Used PDC bit (Stavanger Oil Museum)

This is important since, if you get the temperature of the inserts (which might each be quarter to half-an-inch in diameter or more) above about 3-400 degrees, the diamond starts to soften a bit and wears faster. In this regard the design of these bits is still not perfect, but it has become better.

In particular PDC bits can cut through metal as easily as they cut through rock. And thus they have been used, for example as “junk mills” tools specially designed to cut up metal pieces that might, for one reason or another fall into, or break-off in, a well. It is this metal cutting ability that will be used in the Deepwater Horizon application.
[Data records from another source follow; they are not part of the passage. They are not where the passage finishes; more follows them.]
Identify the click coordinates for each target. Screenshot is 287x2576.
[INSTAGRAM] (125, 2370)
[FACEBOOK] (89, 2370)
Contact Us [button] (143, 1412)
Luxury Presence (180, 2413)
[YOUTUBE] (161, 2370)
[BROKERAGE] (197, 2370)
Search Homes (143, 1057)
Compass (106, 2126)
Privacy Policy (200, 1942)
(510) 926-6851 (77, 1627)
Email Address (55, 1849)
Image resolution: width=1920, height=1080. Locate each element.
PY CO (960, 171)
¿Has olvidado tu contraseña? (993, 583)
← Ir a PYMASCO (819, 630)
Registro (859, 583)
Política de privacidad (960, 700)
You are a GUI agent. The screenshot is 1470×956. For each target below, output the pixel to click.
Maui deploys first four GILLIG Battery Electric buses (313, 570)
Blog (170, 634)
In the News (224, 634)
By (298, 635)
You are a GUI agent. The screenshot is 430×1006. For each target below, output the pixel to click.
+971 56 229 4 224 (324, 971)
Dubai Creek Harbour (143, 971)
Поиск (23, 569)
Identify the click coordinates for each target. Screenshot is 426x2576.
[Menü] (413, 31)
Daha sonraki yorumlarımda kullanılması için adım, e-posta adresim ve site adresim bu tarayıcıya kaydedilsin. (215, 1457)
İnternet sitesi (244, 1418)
The bit that will be used appears to look a lot like the one I illustrated last, and will be run into and along the old casing and cement, at a high enough intercept angle that it won't bounce off (greater than about 15 deg) but grind through both to open a window of access for the mud in the RW to flow into the WW and kill the well. This is the initial plan. If it doesn't work, for whatever reason, possibly not getting the RW into exactly the right alignment and distance, then the intercept could be carried out from the RW using the shaped charges on a wireline, that I mentioned in the earlier posts on the topic.


  1. PDC Drill Bits improve drillbit performance for dynamic stability in vertical and directional wells.

  2. Those mud motors and drill bits are incredible. I spent some time up in the oil patch in Alberta and had to carry some of those drill bits around. They are unbelievably heavy. It is crazy how the mud can wear them down so much.

  3. The mud motors look great. I have been looking into a mud motor for myself. There are a lot of different things to choose from. I hope that we will be able to find something soon.